What you should do ▸
The answer is the set of lines that include "width", copied from the data below.

Dataset excerpts ▸
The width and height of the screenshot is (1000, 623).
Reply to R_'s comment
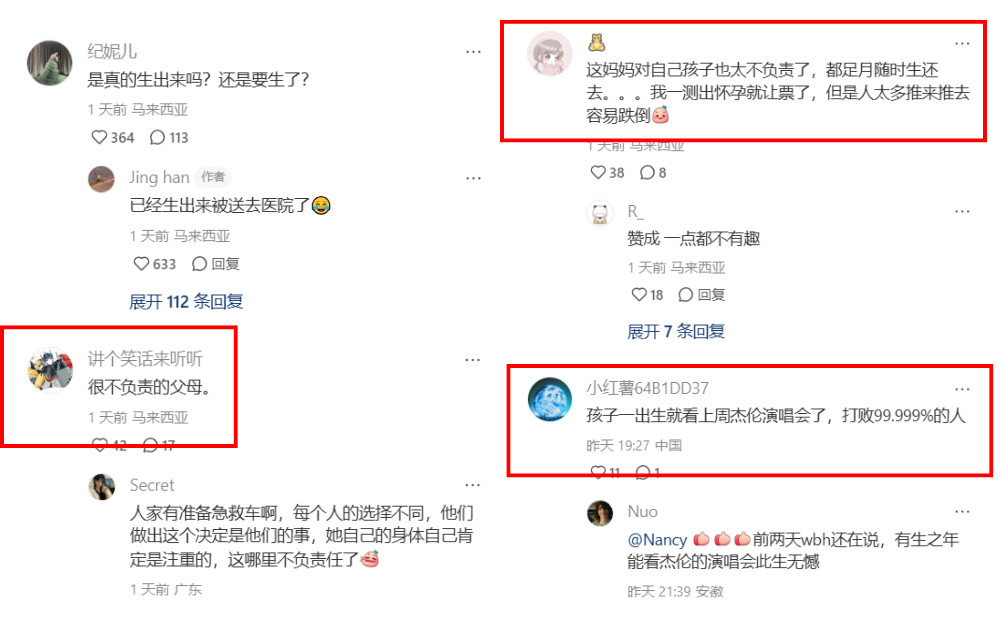[x=702, y=294]
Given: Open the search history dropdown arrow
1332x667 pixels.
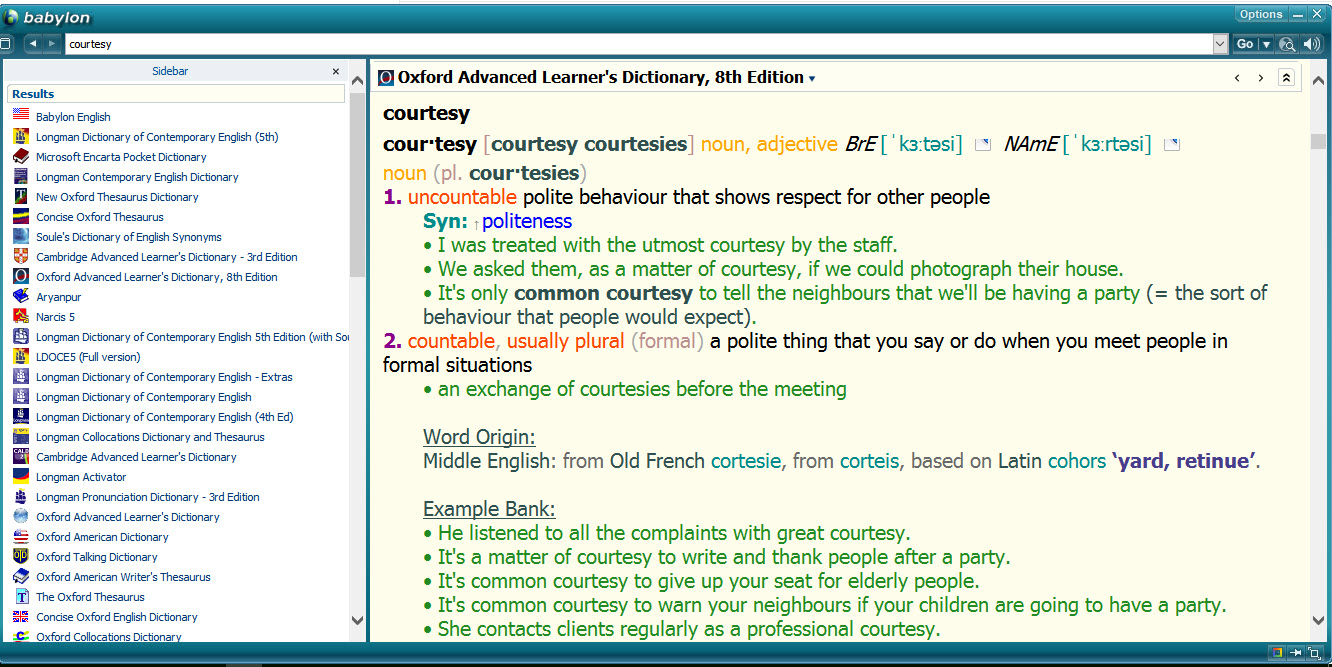Looking at the screenshot, I should point(1220,44).
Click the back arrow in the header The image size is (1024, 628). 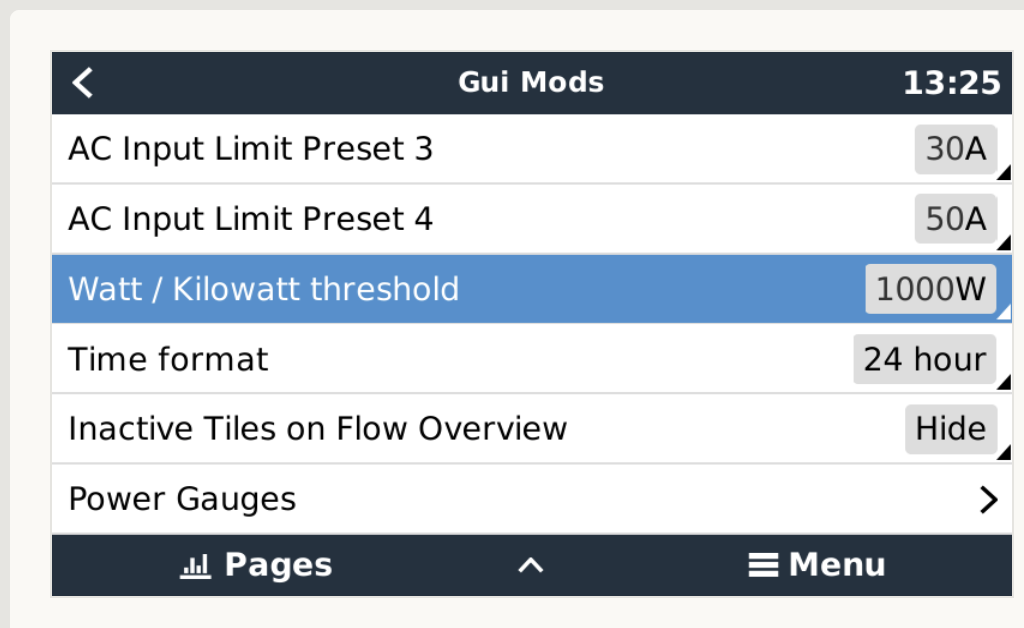coord(82,83)
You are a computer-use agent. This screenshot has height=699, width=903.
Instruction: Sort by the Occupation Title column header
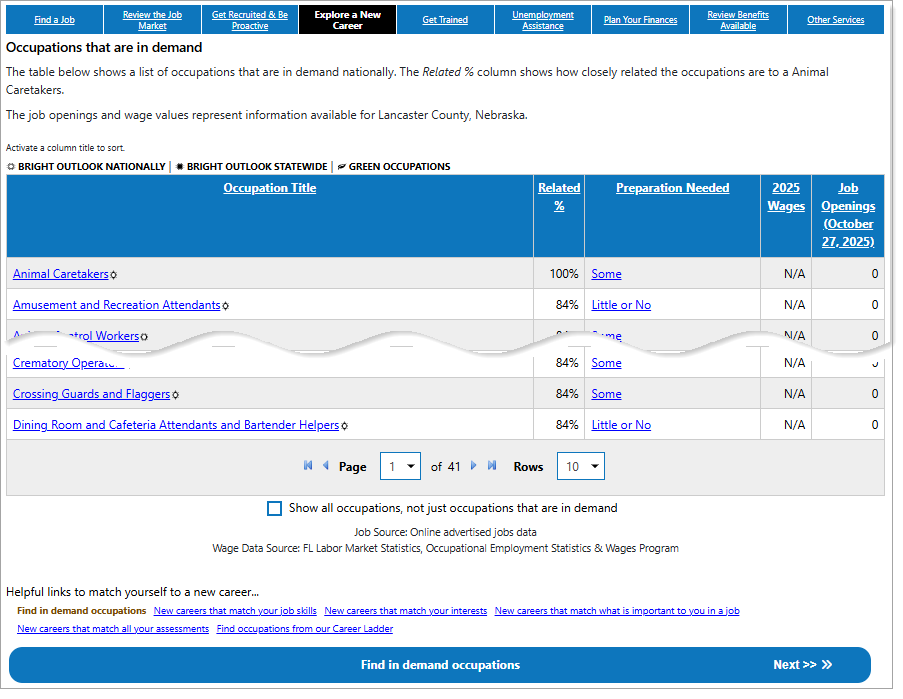pos(270,188)
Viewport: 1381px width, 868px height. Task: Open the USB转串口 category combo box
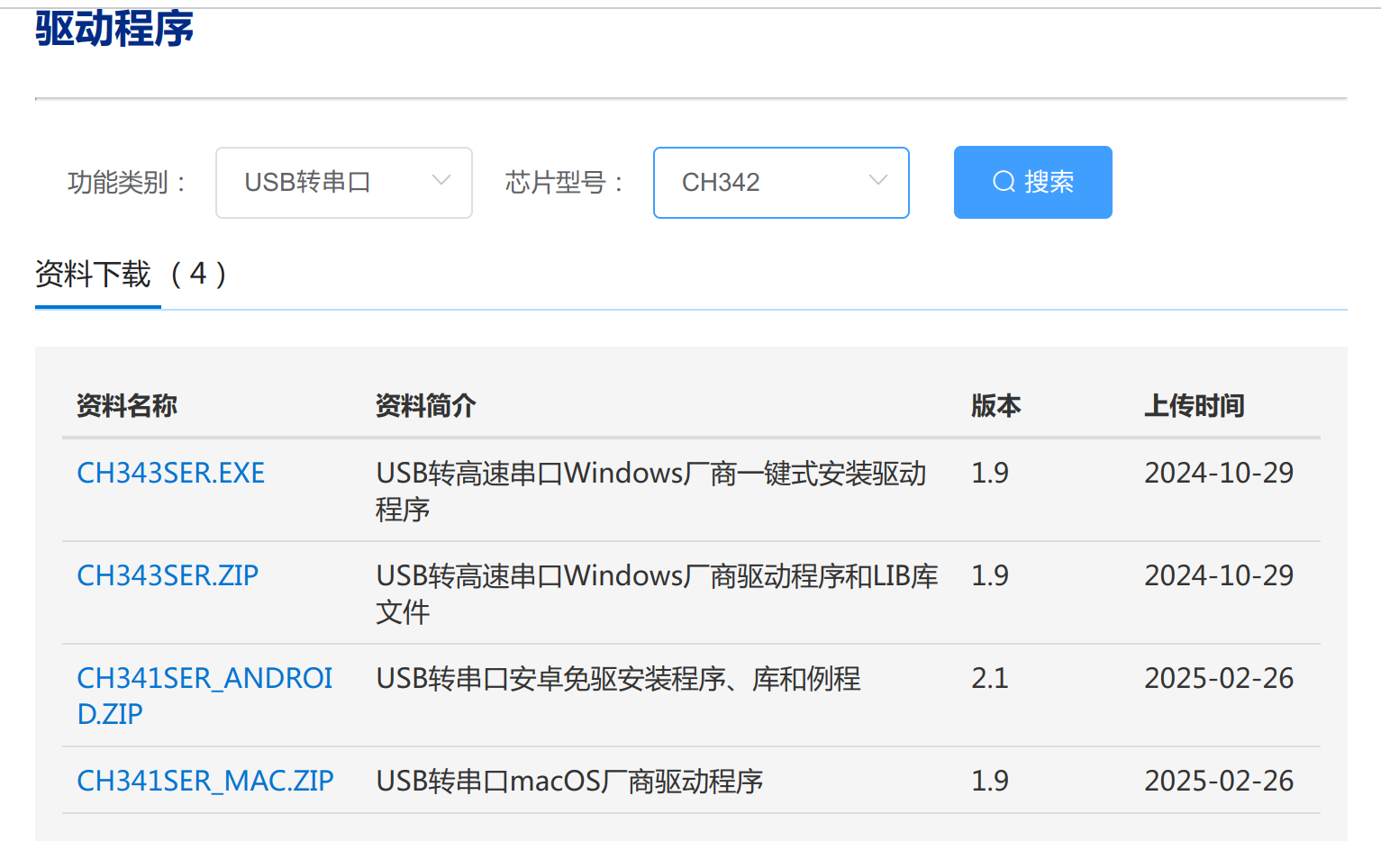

Worked solution ▸
The width and height of the screenshot is (1000, 623).
You are a computer-use agent. This screenshot has height=699, width=903.
Viewport: 1381px width, 868px height. Task: Open the USB转串口 category combo box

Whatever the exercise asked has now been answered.